Taís Araújo, em episódio recente, denuncia o racismo cotidiano e é ridicularizada; semanas depois, a filha negra de Bruno Gagliasso e Giovanna Ewbank sofre ataques racistas e gera comoção e revolta nacionais. A diferença no tratamento dos dois casos revela como pessoas brancas têm suas causas mais ouvidas e credibilizadas, enquanto pessoas negras têm seu discurso invisibilizado.
Dois acontecimentos recentes envolvendo celebridades brasileiras comprovam de forma explícita uma das nuances do racismo em nossa sociedade: ações de discriminação contra negros alcançam intensa comoção e visibilidade quando denunciadas por pessoas brancas.
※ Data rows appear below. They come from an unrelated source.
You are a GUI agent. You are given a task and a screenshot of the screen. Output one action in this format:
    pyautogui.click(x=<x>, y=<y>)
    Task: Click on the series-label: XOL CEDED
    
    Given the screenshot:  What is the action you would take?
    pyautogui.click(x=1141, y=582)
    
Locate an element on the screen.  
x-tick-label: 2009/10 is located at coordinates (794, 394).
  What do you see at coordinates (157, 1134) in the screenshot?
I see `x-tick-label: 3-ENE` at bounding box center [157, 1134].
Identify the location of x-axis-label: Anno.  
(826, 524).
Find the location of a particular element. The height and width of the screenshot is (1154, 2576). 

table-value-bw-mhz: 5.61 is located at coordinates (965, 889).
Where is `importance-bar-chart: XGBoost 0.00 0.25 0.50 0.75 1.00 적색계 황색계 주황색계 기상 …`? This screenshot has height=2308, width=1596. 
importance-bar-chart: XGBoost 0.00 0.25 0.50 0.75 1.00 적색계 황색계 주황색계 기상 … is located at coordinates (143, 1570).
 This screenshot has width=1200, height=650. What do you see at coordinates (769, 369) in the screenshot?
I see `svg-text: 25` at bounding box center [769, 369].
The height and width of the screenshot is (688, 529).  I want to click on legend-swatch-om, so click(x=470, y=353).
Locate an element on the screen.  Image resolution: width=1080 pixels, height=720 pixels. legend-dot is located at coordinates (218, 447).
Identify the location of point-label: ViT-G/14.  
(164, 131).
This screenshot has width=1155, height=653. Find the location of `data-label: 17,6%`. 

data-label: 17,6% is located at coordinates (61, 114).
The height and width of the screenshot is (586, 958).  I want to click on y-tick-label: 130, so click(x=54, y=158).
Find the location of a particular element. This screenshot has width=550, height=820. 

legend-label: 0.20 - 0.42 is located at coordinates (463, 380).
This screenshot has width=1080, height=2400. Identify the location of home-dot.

Enquanto isso, injúrias raciais denunciadas pelas vítimas diretas do racismo, ou seja, pessoas negras, são constantemente desacreditadas e acusadas de vitimismo.
A atriz global Taís Araújo, um dos maiores (e poucos) ícones da representatividade negra na teledramaturgia brasileira, foi palestrante no evento TEDx São Paulo em agosto deste ano, no qual falou sobre os desafios impostos pelo racismo na criação de seus filhos negros. O vídeo da palestra foi divulgado apenas em meados de novembro e viralizou nas redes sociais. A razão da repercussão foi a disseminação de comentários que ridicularizam a fala da atriz, acusando-a de vitimismo e de ser ela mesma a propagadora do racismo, ao enxergá-lo onde ele não existe.
Poucas semanas após a polêmica palestra, outro caso de racismo envolvendo celebridades ganha repercussão, mas desta vez com muito mais visibilidade e sensibilização do público. Neste episódio, a autointitulada socialite Day McCarthy posta um vídeo em sua conta do Instagram direcionando xingamentos racistas a Titi, uma criança negra adotada pelo ator Bruno Gagliasso e sua esposa, a atriz Giovanna Ewbank. O vídeo viralizou na Internet e foi notícia em diversos veículos de comunicação, sendo, inclusive, tema de uma reportagem de abertura do Fantástico, programa dominical exibido pela Rede Globo. Inúmeros internautas demonstraram indignação e revolta com o caso, insultando a autora do vídeo em suas redes sociais e manifestando apoio aos pais de Titi, que levaram o caso de racismo para a Justiça.
É possível estabelecer uma comparação entre o tratamento dado aos dois acontecimentos tanto pelos meios de comunicação quanto pelo público. De um lado, Taís Araújo foi vítima de chacota por seu depoimento sobre o racismo, vivido na pele por ela e por seus filhos – mesmo levando em conta os privilégios de ser famosa e de classe social privilegiada – e acusada de vitimismo, além de não ter sido destaque em nenhum programa de grande alcance. De outro, inúmeras manifestações de solidariedade e uma publicidade expressiva, digna de destaque em um programa de alta audiência a nível nacional, direcionadas a Titi e seus pais. Por que a diferença? A resposta está no racismo: uma criança negra sob custódia de pessoas brancas tem seu caso de racismo legitimado e caracterizado como digno de atenção, enquanto um depoimento sobre toda uma vida de racismo vivida por crianças negras, proferido por uma pessoa negra, é desmerecido e caracterizado como o famoso “mimimi”.
A diferença no tratamento entre os dois casos de racismo nos atenta para o inegável fato de que o privilégio branco existe e está incorporado na sociedade de forma tão forte a ponto de ditar qual ato racista merece atenção, ou qual ato racista é racista de fato.